— Start Dataset entries —

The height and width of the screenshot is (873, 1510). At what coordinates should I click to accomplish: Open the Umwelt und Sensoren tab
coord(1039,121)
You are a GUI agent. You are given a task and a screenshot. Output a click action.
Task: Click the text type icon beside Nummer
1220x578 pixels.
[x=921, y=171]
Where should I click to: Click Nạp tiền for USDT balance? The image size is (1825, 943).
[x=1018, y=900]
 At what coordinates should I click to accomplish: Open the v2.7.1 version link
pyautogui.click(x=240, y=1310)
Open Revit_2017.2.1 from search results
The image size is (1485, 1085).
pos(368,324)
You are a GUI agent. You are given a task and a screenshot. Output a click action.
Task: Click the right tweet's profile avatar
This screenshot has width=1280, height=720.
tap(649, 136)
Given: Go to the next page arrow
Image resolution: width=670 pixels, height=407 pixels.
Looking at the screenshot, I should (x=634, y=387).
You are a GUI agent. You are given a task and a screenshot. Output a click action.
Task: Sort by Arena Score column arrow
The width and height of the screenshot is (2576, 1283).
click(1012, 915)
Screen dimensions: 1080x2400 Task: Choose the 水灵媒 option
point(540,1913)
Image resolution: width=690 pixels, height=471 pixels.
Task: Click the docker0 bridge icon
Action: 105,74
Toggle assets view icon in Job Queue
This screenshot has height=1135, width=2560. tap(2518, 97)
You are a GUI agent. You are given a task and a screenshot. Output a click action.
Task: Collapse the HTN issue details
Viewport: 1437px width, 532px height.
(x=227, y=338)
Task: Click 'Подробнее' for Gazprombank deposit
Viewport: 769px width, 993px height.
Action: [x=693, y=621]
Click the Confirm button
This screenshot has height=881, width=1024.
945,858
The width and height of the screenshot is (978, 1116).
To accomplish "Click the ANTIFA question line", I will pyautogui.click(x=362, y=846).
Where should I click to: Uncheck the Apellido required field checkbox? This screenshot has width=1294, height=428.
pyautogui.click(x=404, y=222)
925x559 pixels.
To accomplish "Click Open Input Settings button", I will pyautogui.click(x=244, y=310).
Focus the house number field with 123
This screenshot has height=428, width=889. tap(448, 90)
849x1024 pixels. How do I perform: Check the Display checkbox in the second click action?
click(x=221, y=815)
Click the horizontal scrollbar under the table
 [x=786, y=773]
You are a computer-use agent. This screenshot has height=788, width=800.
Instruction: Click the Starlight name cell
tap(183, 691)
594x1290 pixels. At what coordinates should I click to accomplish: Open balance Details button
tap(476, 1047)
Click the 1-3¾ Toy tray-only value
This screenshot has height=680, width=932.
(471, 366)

— End Dataset entries —

> _Written request_:
Rewrite the stretch of the records from the start through the line containing "pyautogui.click(x=240, y=1310)", switching "screenshot" to "capture" and leaving everything else unchanged.

> _Result of this task_:
The height and width of the capture is (873, 1510). At what coordinates should I click to accomplish: Open the Umwelt und Sensoren tab
coord(1039,121)
You are a GUI agent. You are given a task and a capture. Output a click action.
Task: Click the text type icon beside Nummer
1220x578 pixels.
[x=921, y=171]
Where should I click to: Click Nạp tiền for USDT balance? The image size is (1825, 943).
[x=1018, y=900]
 At what coordinates should I click to accomplish: Open the v2.7.1 version link
pyautogui.click(x=240, y=1310)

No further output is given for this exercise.